Monday, October 27, 2008

Terminating The Ghosts


Yesterday, I finished my novel. The manuscript needs a great deal of editing, in my opinion, and some rewriting. But the bulk of the work is done.

My advice to aspiring novelists: Don't.

When my father's final book, a biography of the abstract expressionist painter Mark Rothko, was published, my father wrote an essay that appeared in the New York Times Book Review. Of all the things my father wrote, this is my favorite, because it is the most personal. Entitled "Terminating Mark Rothko: Biography Is Mourning in Reverse," it's a first-person essay about my father, his father, how the death of my paternal grandfather affected my father, how sometimes writing a biography is like an attempted resurrection, and what it's like to live one's life haunted by the looming specter of one's dead father.

Suffice to say, it's a story with which I am familiar.
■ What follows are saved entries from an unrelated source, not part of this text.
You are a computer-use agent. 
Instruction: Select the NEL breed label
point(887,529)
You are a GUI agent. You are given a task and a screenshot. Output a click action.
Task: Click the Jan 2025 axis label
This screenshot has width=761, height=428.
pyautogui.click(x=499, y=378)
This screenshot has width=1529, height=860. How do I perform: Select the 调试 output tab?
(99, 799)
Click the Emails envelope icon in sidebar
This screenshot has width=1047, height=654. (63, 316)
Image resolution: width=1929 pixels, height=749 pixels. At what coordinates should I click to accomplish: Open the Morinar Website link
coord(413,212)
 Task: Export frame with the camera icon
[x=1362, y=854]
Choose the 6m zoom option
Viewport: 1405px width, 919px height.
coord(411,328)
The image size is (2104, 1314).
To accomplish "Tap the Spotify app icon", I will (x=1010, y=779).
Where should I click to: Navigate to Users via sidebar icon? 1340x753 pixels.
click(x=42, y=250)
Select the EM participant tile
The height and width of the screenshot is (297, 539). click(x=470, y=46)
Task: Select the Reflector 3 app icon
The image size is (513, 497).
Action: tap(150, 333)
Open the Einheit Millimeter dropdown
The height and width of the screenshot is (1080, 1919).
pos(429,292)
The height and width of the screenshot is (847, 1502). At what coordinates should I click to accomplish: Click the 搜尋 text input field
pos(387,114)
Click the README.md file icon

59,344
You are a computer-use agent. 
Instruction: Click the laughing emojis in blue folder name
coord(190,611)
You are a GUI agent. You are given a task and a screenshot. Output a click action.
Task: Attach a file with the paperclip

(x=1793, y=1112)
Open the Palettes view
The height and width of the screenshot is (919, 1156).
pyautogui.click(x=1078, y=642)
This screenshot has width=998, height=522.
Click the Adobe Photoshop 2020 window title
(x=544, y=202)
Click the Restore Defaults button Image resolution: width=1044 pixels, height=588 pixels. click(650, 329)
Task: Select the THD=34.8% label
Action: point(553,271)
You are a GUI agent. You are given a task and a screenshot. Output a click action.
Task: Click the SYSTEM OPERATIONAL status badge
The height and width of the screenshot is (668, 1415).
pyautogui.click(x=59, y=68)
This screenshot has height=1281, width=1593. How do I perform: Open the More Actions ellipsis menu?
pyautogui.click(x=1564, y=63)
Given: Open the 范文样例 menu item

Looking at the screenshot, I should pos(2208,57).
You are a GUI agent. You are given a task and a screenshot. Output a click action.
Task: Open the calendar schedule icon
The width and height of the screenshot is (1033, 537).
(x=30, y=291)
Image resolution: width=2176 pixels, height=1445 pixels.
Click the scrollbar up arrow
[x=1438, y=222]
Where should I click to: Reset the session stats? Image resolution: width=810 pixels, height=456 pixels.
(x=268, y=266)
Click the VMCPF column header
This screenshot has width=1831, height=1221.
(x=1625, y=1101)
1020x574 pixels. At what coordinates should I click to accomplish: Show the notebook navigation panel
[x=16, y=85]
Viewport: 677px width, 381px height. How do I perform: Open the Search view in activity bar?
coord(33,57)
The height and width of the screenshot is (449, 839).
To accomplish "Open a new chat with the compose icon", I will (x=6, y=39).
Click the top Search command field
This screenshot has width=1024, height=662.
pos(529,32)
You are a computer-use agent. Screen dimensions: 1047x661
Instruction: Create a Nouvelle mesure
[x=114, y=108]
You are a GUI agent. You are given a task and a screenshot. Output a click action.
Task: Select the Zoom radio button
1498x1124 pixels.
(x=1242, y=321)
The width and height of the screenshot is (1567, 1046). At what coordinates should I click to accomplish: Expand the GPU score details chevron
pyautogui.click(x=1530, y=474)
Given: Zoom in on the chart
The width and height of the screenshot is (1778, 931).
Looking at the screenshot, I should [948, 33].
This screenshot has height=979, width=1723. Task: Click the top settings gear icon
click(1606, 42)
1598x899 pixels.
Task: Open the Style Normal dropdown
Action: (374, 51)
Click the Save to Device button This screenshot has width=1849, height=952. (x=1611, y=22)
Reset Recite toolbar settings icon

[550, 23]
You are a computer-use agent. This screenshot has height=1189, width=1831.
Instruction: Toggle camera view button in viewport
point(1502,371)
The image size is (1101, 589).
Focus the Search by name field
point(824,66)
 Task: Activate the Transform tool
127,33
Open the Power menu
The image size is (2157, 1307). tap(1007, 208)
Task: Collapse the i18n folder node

At the time of my father's death, a year and a half later, he had shifted gears professionally from his originally trajectory. For several decades, he was an English professor at UC Berkeley, but when he died, he had become chairman of the art practice department there. In the wake of his death -- from a heart attack, like his father before him, who had died while taking the Flatbush Avenue IRT to work one day -- the department created a memorial art installation. A series of rooms were painted what everyone called a Rothko blue. There was a small room with a desk and a chair and my father's book on the desk. On the walls, there were essays my father had written, blown up large, so one could read them. One was the "Terminating" essay, and I kept that oversized copy of it. After I finished my novel, I got the essay out again, because there was a line in it that I wanted to revisit, or remember, or something to that effect.

In the essay, my father equates the act of writing with a failed resurrection, "as if a biographer were a paramedic administering decade after decade of CPR to a patient he refuses to admit he has lost." Near the end, he recalls finishing the book: "As I neared completion of 'Mark Rothko: A Biography,' I imagined typing the last sentence at 2 o'clock in the morning, stepping out of my study into my backyard, and rolling around ecstatically on the grass under the apple tree. Instead, I dispatched the manuscript to my publisher, and I felt nothing."

I'm not yet ready to dispatch my own manuscript to my agent, but that's about how it felt to finish my novel. Ultimately, I didn't feel much of anything. In the apartment next door, someone was playing the drums. The late afternoon sun was seeping through the curtains. I could hear a child playing outside on the sidewalk, and a car drove by at a high rate of speed, and then there was nothing but silence.